AIM 1
In the Ableton Live project text, who played the Jew's Harp when the piece was presented?

ARTICLE

Ableton Live Project

Preface:

The museum “Maihaugen” in Lillehammer, Norway, hired me to do an electronic composition for the anniversary of their founder: “Anders Sandvig”. The composition were to be based on sounds I could make from their new monument of Sandvig.

A presentation of Maihaugen as found on maihaugen.no/en/:

Maihaugen is an open air museum with 200 old and new buildings, exhibitions, cafes and lots of activities. It was founded by the dentist Anders Sandvig in 1887. Maihaugen is a part of Lillehammer museum, together with Bjørnstjerne Bjørnson’s Aulestad, Sigrid Undset’s Bjerkebæk, the Norwegian Olympic Museum and the Norwegian Post Museum.

The monument consists of many tall vertical iron columns shaped slightly differently so that they together project the face of “Anders Sandvig”, see picture at top.

Procedure:

I went to Lillehammer one week before the show to sample the monument with a zoom h4n. Afterwards I took the two and a half hour long trip back home to Oslo, where my recorder was stolen and I had to go back to Lillehammer the next day with a borrowed recorder to do everything again.

I am a backup maniac, I use both dropbox, icloud and jotta, but apparently the handheld recorder I used is not synced to neither of these services. I learned:

Always make sure important files are backed up.

Raw samples:

I imported the sound files into ableton live and extracted the clearest and most distinct parts into new audio files.

Structure:

The piece was going to be presented with several dancers and two musicians playing on top of it, me playing live on the monument and Andreas Ljones playing the Jew’s Harp.

AIM 2
Copy the records word for word, covering the stretch from the line containing "Where should I click to: Copy" through the end of the records. Leave out the pictures.

RECORDS SHOWN
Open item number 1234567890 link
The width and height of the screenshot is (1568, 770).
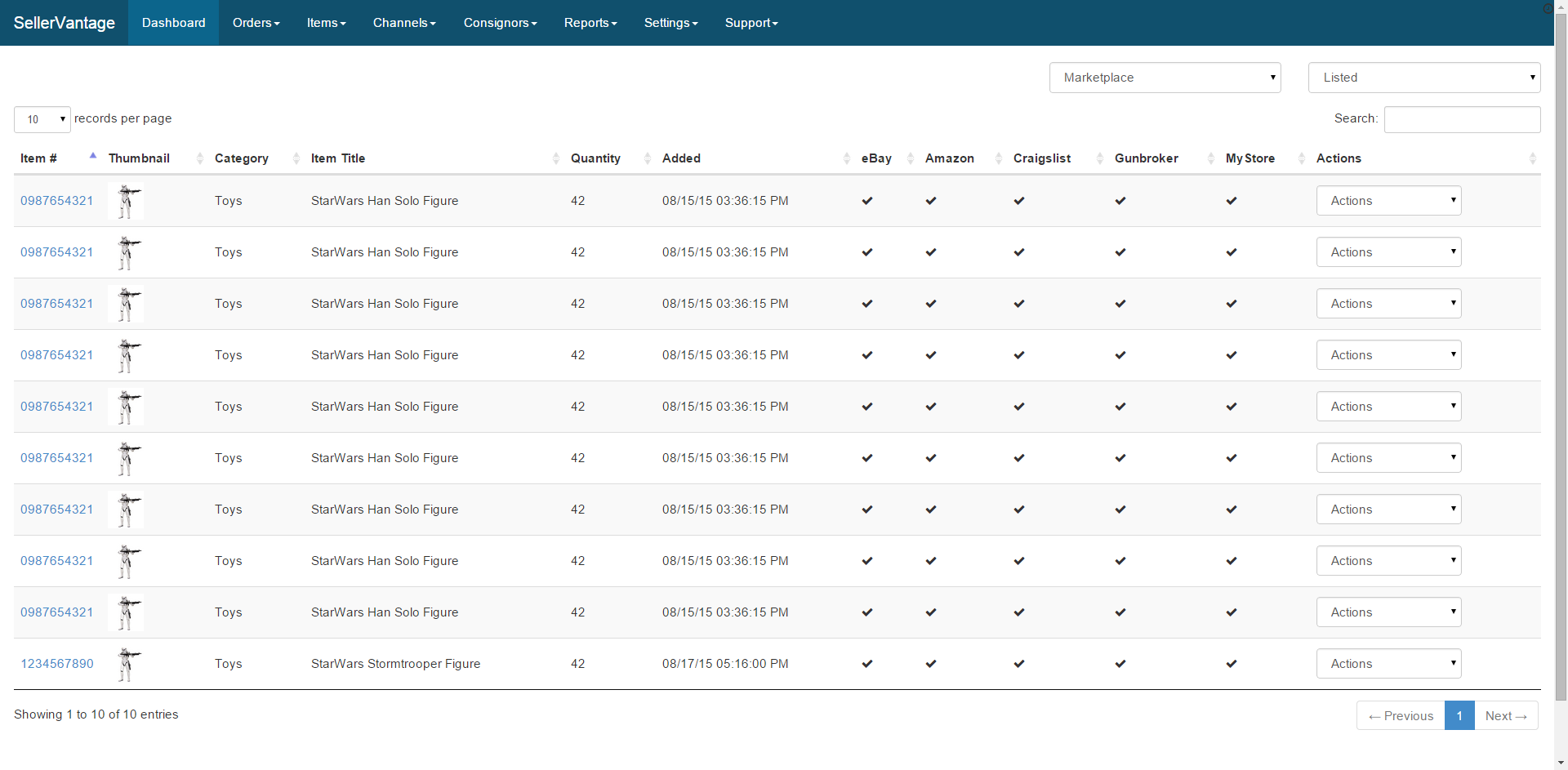57,664
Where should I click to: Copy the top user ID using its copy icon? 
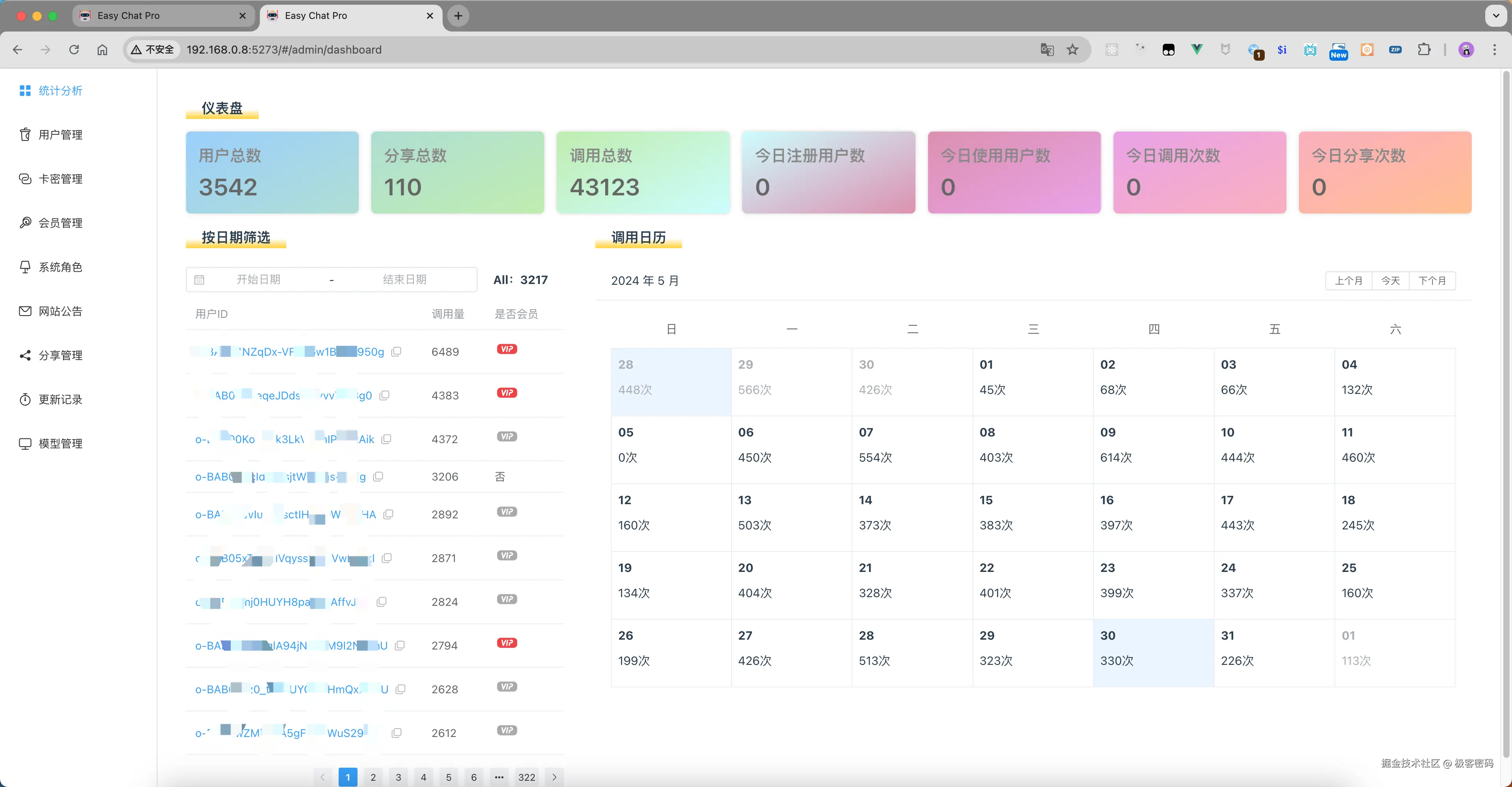tap(397, 351)
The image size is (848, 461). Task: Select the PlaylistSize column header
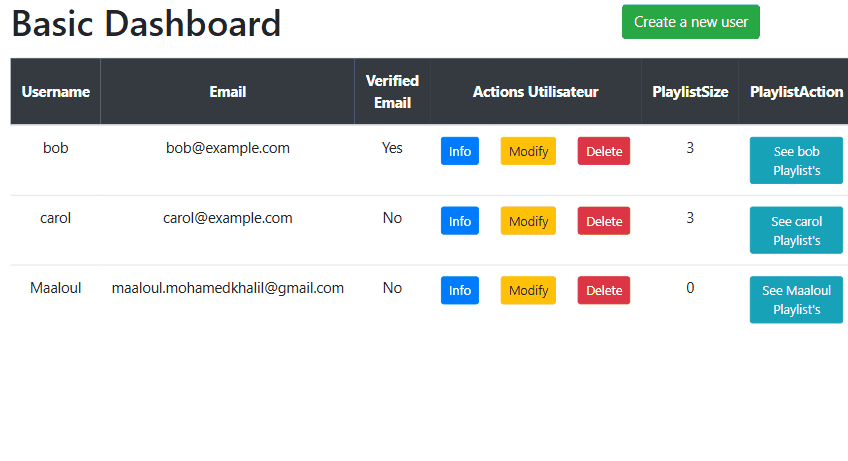(x=690, y=91)
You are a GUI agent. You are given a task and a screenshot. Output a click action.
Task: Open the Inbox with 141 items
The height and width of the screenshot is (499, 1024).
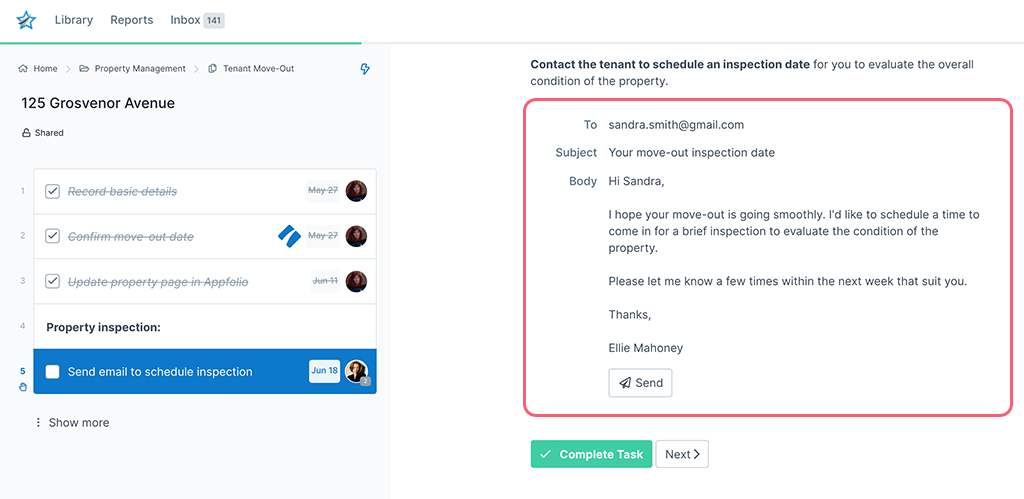(197, 20)
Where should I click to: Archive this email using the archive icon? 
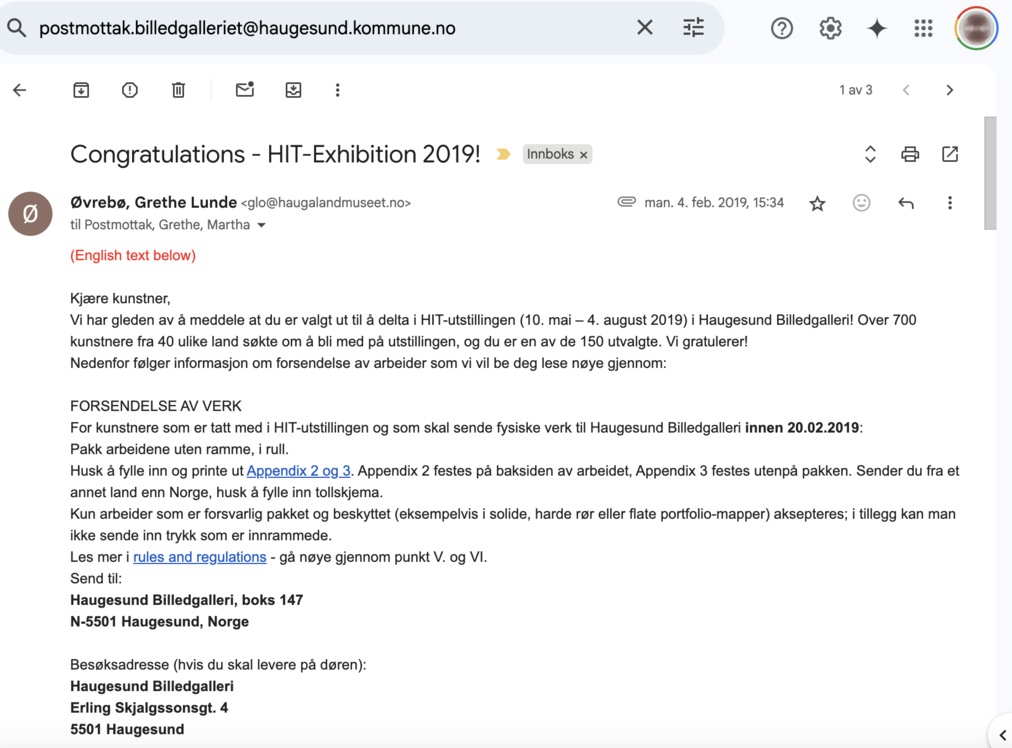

CORRECT OUTPUT 1
Andreas Ljones

CORRECT OUTPUT 2
Where should I click to: Copy the top user ID using its copy icon? 
tap(397, 351)
The image size is (848, 461). Task: Select the PlaylistSize column header
(x=690, y=91)
You are a GUI agent. You are given a task and a screenshot. Output a click action.
Task: Open the Inbox with 141 items
The height and width of the screenshot is (499, 1024).
(197, 20)
Where should I click to: Archive this email using the archive icon? 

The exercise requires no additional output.